DFB-Star Alexandra Popp spricht über Tod ihres Vaters

Im vergangenen Jahr ereilte Alexandra Popp ein Schicksalsschlag: Ihr Vater starb. In ihrer Biografie gibt die DFB-Stürmerin nun Einblicke in ihre Gefühlswelt.

Als Alexandra Popp den Ball während des deutschen WM-Auftakts gegen Marokko zum 1:0 und 2:0 einköpft, hält sie sich ihre linke Hand wie einen Telefonhörer an den Kopf und streckt den rechten Zeigefinger gen Himmel. Es ist eine Jubelgeste, die Fans von der Wolfsburg-Stürmerin schon gewohnt sind und die Popp auch nach dem Elfmeter-Tor gegen Kolumbien wiederholt – denn sie hat einen ganz besonderen Hintergrund.

Die Geste ist eine Anlehnung an das Zitat "E.T. nach Hause telefonieren" aus dem berühmten Film über den kleinen Alien von Regisseur Steven Spielberg. Denn auch Popp selbst telefonierte auf ihren Reisen gerne nach Hause, unter anderem mit ihrem Vater.

 

Vater starb an Kehlkopfkrebs

Das ist nun jedoch nicht mehr möglich. Denn im Dezember 2022, kurz nach Popps überragenden Leistungen bei der Europameisterschaft in England, ereilte sie der Schicksalsschlag: Ihr Vater starb im Alter von nur 62 Jahren an Kehlkopfkrebs.

In ihrer am Dienstag erscheinenden Autobiografie "Dann zeige ich es euch eben auf dem Platz" spricht Popp über den schweren Verlust. Die Zeitschrift "Bunte" veröffentlichte einige Zitate vorab. "Immer wieder springt mein Herz in tausend Stücke beim Gedanken an Papa", schreibt der DFB-Star unter anderem. Sie sei schon immer ein "Papa-Kind" gewesen.
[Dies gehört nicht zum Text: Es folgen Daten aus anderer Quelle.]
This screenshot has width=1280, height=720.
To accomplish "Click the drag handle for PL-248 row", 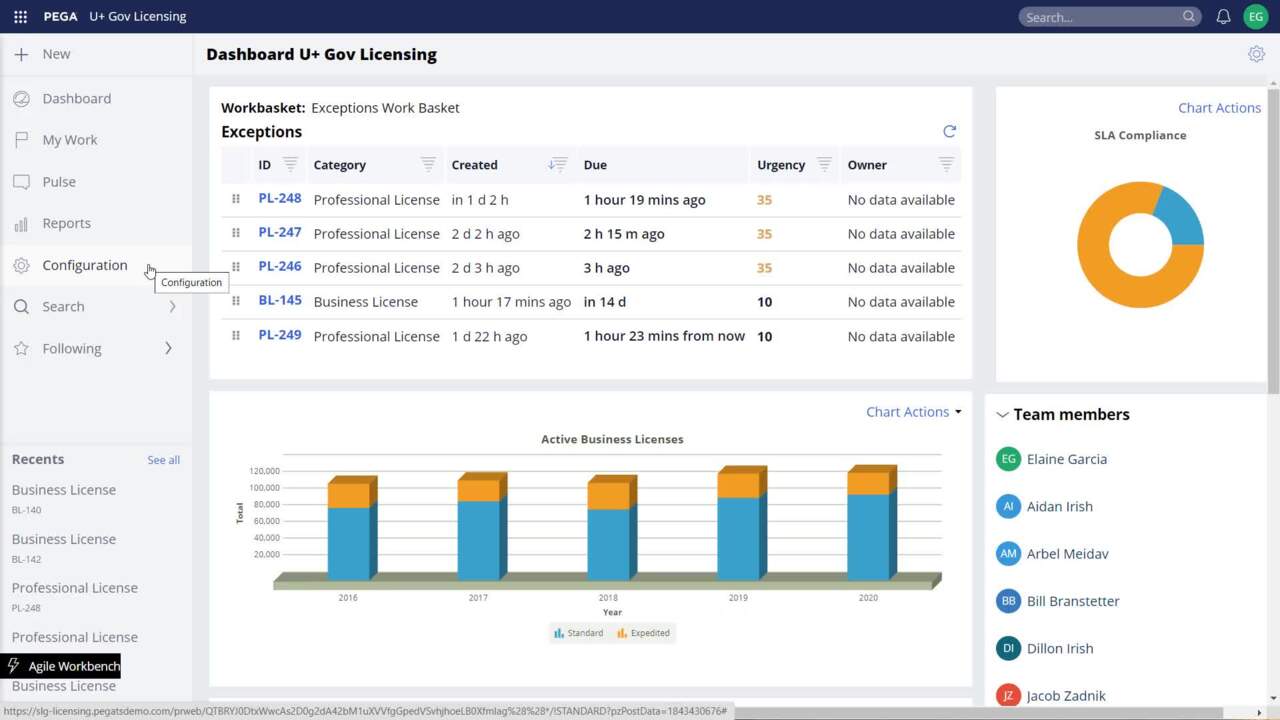I will tap(236, 199).
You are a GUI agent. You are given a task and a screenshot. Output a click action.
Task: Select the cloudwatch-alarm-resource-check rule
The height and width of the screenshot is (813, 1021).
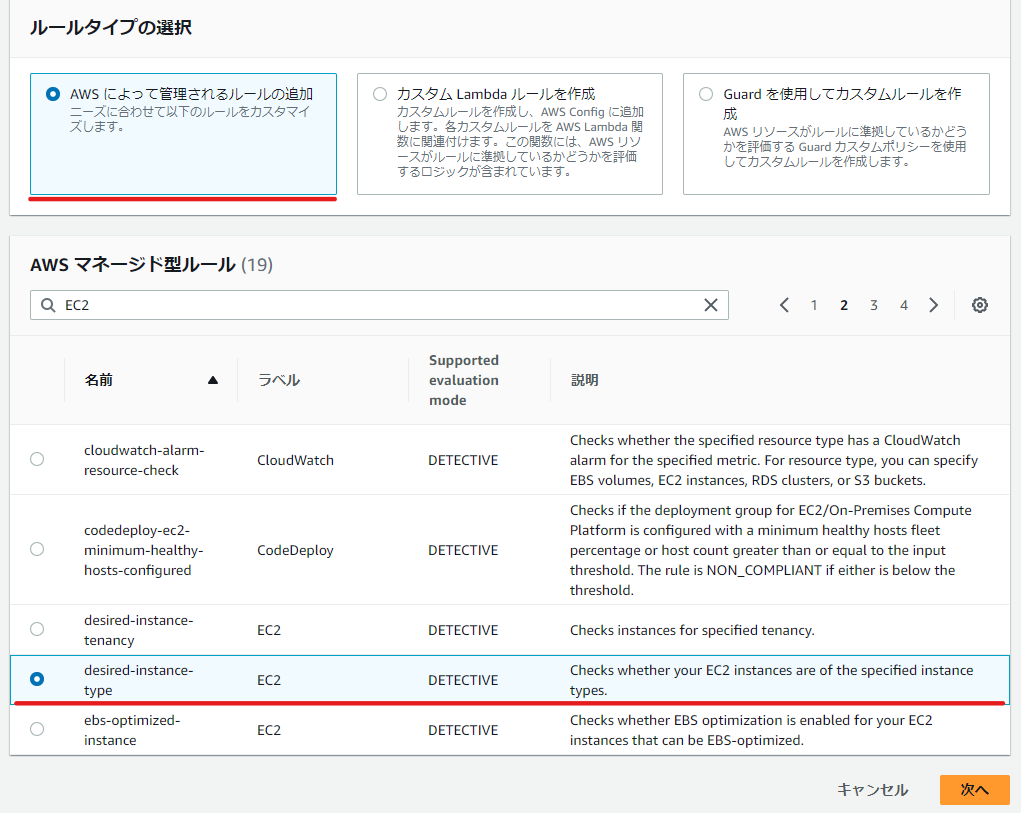(x=37, y=459)
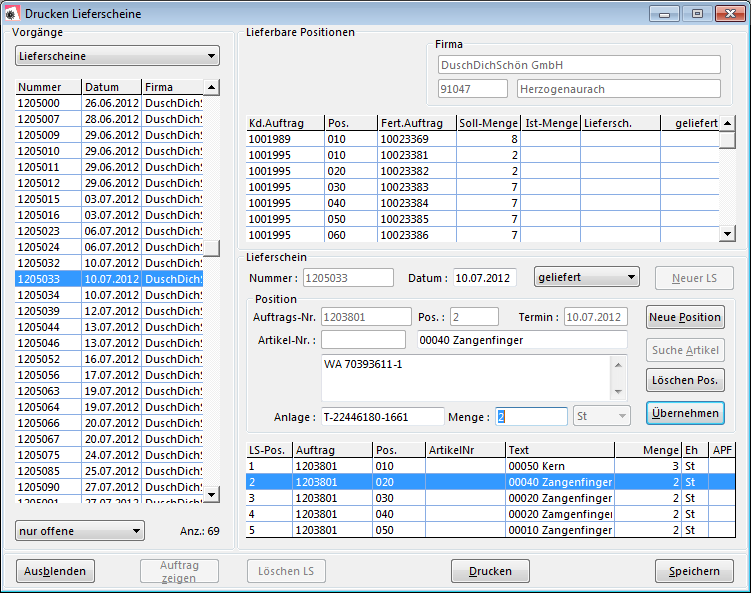Click the Ausblenden button
Viewport: 751px width, 593px height.
click(x=55, y=571)
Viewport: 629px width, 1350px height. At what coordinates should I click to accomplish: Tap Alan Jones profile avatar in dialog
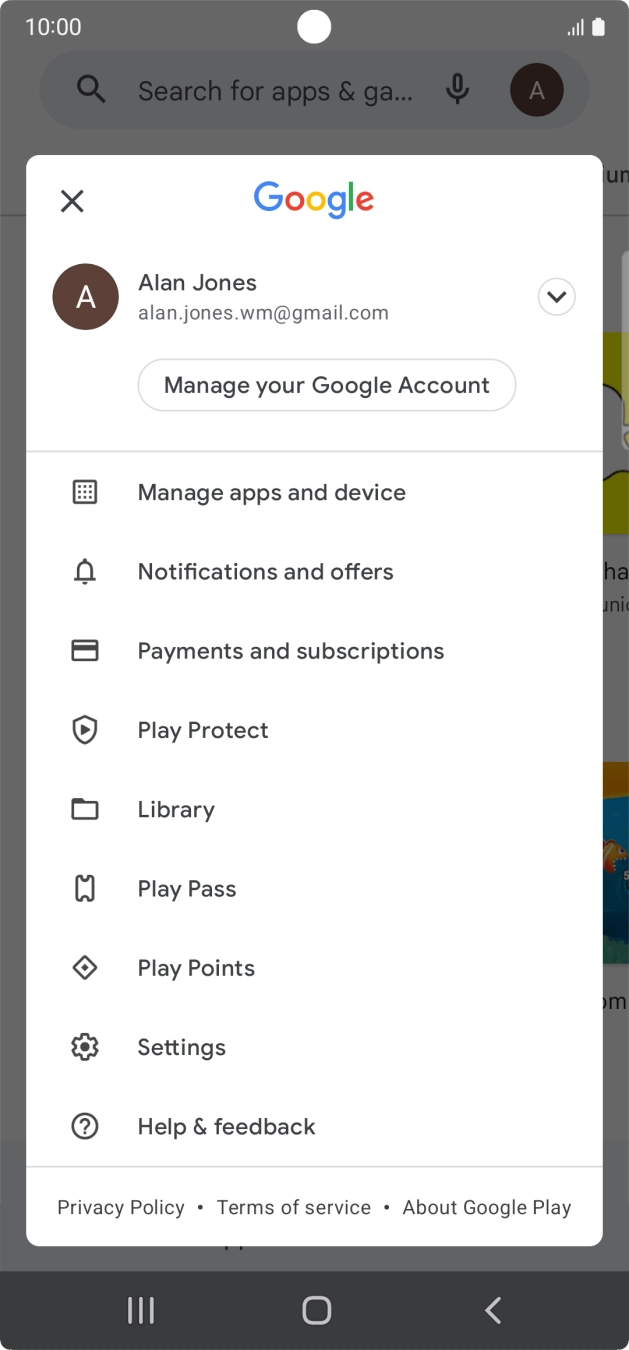86,297

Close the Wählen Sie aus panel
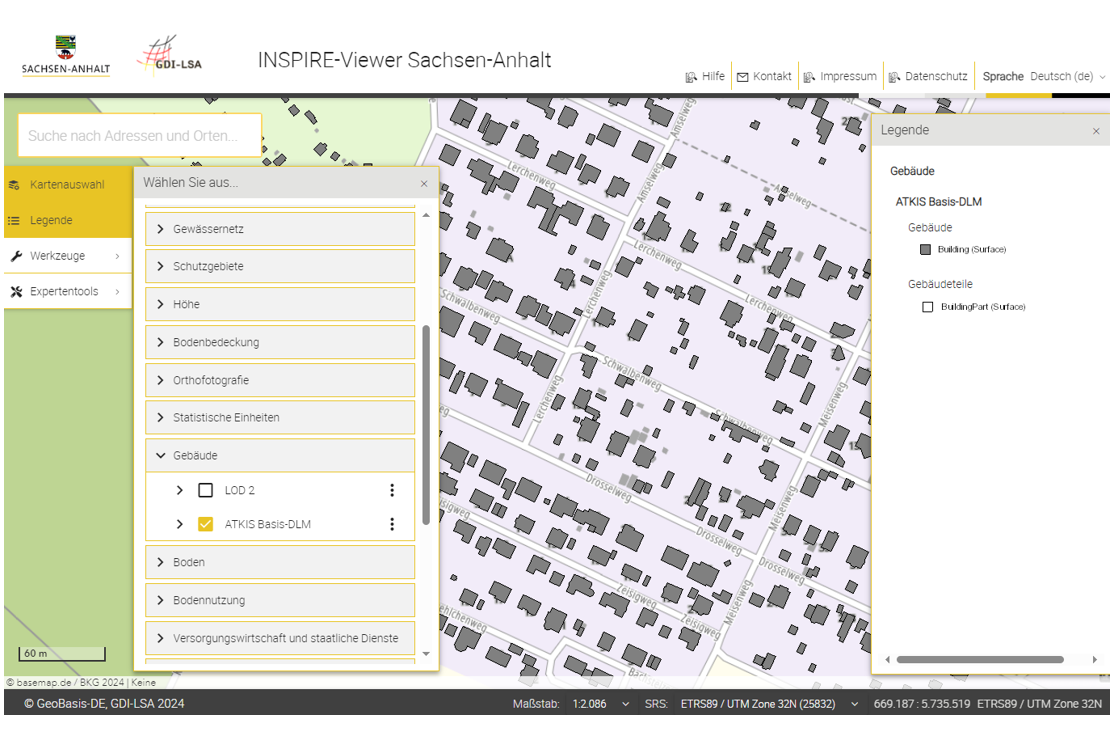(424, 184)
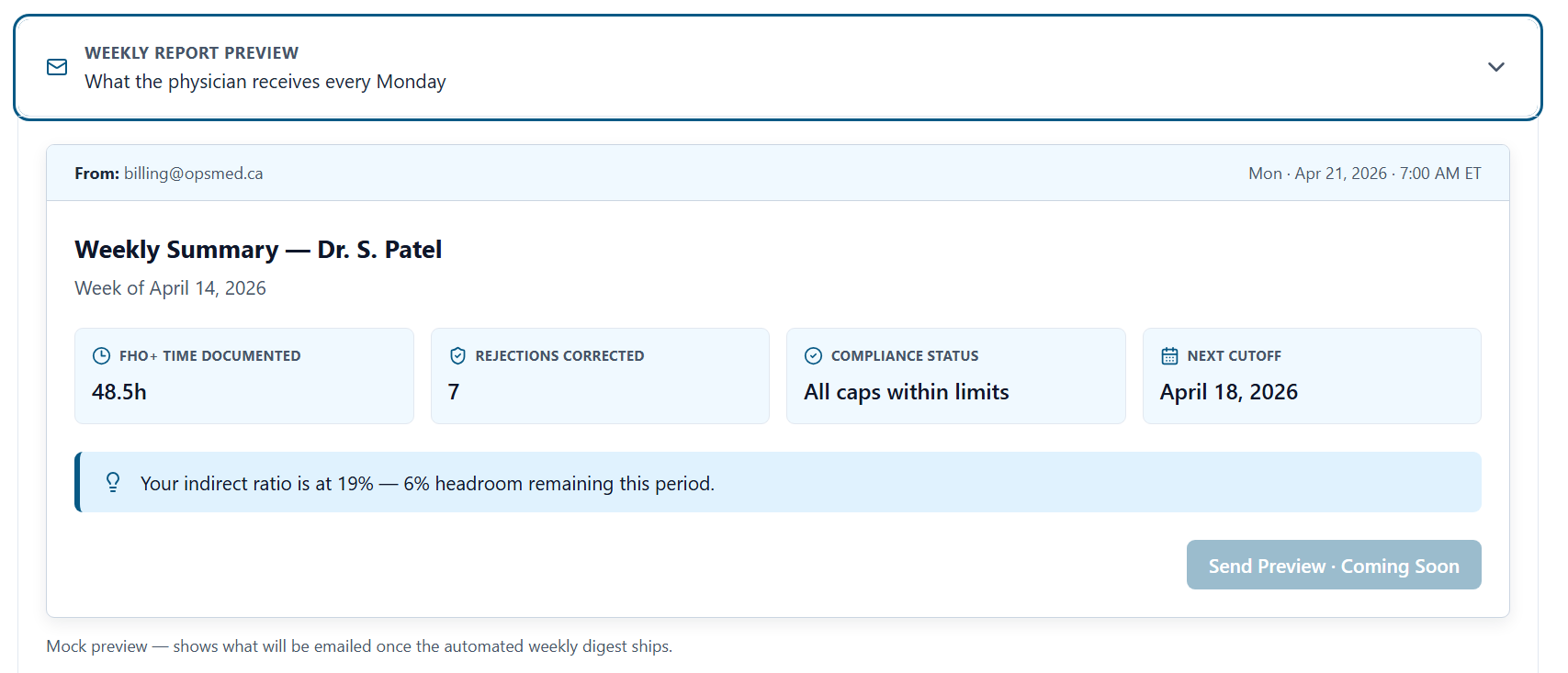Click the Mon · Apr 21, 2026 timestamp
This screenshot has height=673, width=1568.
pos(1364,174)
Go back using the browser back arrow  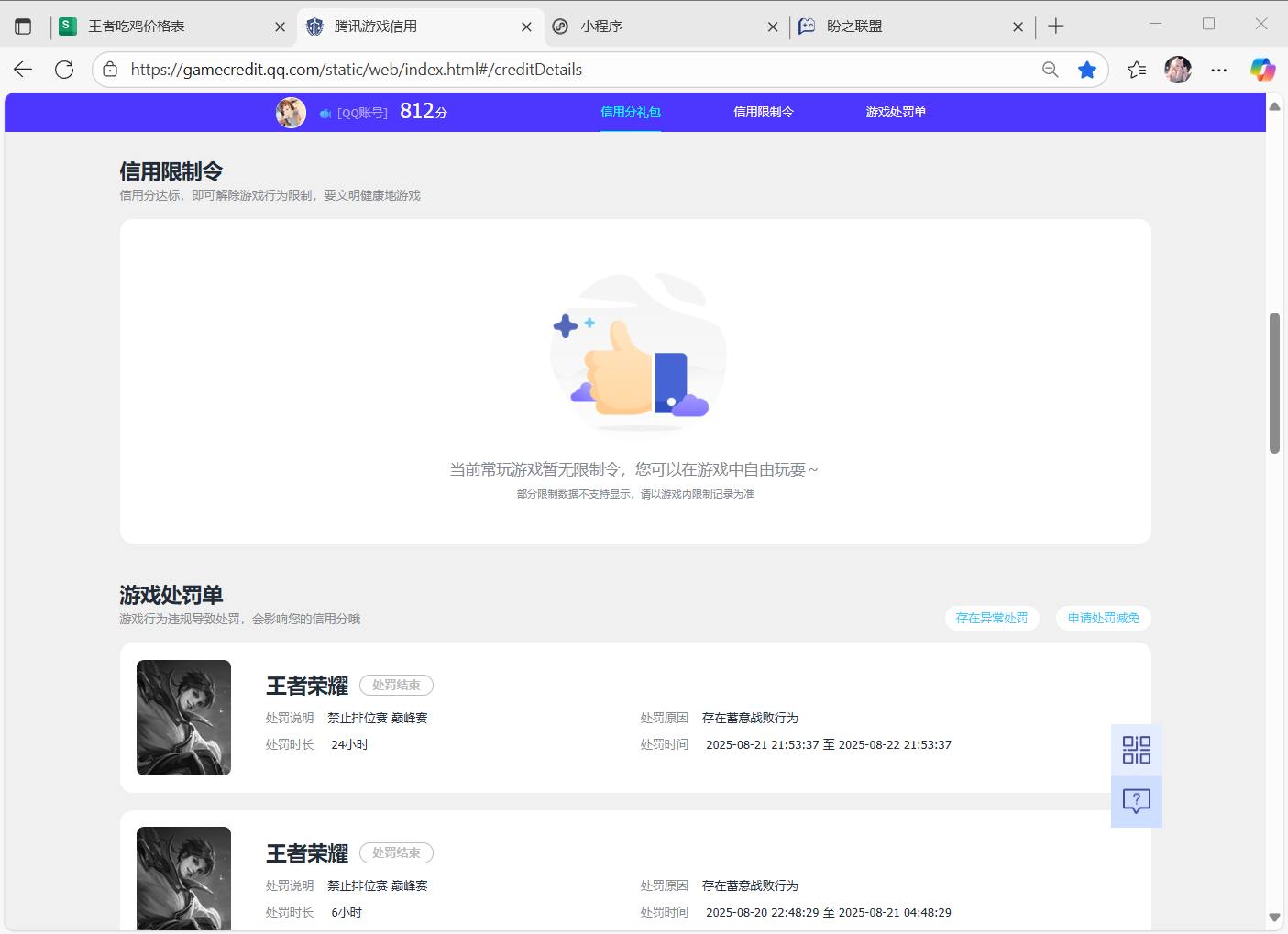tap(22, 69)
Emotionaler Abschied im Krankenhaus

Auch von dem emotionalen Abschied im Krankenhaus berichtet Popp. Sie habe ihm gesagt, dass er gehen darf. "Dass es okay ist. Dass wir okay sind, auch wenn wir ihn furchtbar vermissen werden."

Vom Tode ihres Vaters erfuhr Popp dann am 18. Dezember, als sie als Ehrengast beim Ball des Sports ist. Ihre Mutter rief sie an und sagte: "Papa hat es geschafft." Doch mit ihrem Jubel lebt das Andenke an ihren Vater weiter.

Nach dem Marokko-Spiel sagte Popp: "Ich telefoniere in dem Sinne auch nach Hause, vor allem weil wir gerade sehr weit weg sind. Das gilt nicht nur für die Menschen, die Zuhause vor den Fernsehern sitzen, sondern gerade auch für die Menschen, die nicht mehr unter uns sein können, aber trotzdem wichtige Menschen für mich sind oder waren. Das zeigt, dass ich an sie denke."